In the entries below, how many lines hold the string "chart"? Answer with the number only.

START GIVEN DATA

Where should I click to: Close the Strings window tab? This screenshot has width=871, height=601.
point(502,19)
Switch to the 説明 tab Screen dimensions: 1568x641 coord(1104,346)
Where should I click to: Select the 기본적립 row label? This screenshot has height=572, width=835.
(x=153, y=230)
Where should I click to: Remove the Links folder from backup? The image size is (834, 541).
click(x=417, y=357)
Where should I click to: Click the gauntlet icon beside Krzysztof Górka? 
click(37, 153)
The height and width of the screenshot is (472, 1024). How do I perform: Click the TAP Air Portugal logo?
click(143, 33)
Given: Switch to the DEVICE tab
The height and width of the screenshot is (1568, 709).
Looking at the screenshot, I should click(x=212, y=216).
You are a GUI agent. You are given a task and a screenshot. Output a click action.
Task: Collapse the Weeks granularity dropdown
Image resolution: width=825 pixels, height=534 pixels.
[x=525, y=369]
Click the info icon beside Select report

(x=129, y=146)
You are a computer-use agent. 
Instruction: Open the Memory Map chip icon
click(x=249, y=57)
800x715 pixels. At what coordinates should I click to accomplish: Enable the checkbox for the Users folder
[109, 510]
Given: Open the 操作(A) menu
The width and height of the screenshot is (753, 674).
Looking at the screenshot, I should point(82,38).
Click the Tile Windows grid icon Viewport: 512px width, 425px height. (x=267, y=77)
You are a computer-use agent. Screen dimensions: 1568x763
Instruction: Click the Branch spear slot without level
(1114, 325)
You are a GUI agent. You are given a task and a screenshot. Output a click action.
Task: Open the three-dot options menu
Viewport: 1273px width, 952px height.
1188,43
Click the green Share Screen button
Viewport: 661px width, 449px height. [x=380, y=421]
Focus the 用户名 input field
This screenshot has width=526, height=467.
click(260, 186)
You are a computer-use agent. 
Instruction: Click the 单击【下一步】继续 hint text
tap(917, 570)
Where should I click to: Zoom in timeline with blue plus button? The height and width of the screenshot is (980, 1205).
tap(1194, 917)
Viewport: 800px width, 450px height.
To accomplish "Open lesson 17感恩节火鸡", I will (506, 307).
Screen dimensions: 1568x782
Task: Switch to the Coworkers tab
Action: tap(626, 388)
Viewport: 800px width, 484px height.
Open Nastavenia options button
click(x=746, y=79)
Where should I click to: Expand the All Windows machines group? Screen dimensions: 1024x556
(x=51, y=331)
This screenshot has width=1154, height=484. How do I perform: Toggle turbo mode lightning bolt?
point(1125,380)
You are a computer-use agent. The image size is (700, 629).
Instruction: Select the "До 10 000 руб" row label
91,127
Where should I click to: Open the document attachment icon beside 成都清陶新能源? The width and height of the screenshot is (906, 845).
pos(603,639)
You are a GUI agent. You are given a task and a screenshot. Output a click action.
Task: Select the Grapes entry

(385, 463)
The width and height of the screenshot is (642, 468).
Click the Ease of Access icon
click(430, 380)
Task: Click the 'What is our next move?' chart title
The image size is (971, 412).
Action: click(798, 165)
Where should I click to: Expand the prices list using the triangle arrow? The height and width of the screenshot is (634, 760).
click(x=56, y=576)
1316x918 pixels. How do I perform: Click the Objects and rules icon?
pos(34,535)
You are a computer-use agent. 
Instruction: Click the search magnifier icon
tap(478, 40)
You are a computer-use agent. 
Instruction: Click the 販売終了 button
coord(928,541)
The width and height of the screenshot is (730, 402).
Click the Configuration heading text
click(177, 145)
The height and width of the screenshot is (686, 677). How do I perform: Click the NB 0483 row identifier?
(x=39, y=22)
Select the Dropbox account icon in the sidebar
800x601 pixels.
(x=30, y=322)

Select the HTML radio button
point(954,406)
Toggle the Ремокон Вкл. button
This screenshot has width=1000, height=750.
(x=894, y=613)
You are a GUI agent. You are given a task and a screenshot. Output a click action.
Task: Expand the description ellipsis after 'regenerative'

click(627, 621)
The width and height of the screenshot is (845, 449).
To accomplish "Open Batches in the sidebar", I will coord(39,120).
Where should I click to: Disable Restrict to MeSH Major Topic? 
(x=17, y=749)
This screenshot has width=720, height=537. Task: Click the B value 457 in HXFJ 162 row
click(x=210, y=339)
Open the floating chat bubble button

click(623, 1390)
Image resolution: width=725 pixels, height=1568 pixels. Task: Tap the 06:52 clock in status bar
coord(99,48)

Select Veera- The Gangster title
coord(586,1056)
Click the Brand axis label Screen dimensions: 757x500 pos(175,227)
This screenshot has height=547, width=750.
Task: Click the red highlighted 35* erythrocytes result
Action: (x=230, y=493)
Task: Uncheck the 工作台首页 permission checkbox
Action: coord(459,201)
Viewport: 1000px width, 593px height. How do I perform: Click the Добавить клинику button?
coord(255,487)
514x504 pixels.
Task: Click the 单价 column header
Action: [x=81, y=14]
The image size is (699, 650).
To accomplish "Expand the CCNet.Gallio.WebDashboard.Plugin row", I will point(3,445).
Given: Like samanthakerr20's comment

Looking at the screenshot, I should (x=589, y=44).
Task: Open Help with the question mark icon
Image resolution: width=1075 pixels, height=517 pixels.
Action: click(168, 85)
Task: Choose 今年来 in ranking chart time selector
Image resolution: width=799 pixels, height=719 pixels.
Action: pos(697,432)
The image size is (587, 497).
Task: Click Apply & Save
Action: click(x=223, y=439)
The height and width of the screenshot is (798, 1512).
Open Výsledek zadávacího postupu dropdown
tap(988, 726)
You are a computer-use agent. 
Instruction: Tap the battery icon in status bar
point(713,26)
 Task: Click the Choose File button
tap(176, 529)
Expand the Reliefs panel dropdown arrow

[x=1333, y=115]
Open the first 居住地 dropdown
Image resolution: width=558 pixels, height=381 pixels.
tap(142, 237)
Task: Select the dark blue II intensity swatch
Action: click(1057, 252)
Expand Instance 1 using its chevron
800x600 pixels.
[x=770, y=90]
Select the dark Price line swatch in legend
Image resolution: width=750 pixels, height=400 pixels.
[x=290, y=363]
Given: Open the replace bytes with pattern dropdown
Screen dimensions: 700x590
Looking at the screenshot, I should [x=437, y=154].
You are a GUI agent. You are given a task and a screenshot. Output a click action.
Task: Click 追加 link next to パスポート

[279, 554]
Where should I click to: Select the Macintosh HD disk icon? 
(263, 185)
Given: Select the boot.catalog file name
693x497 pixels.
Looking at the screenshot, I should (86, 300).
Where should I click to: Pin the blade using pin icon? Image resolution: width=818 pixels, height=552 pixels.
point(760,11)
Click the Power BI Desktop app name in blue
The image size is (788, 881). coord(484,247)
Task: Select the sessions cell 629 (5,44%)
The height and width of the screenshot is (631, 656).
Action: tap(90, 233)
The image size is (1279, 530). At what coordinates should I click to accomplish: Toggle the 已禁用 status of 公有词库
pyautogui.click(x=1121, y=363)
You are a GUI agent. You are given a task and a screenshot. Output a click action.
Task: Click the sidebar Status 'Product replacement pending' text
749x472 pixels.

END GIVEN DATA

• _RESPONSE TO THE TASK_: 2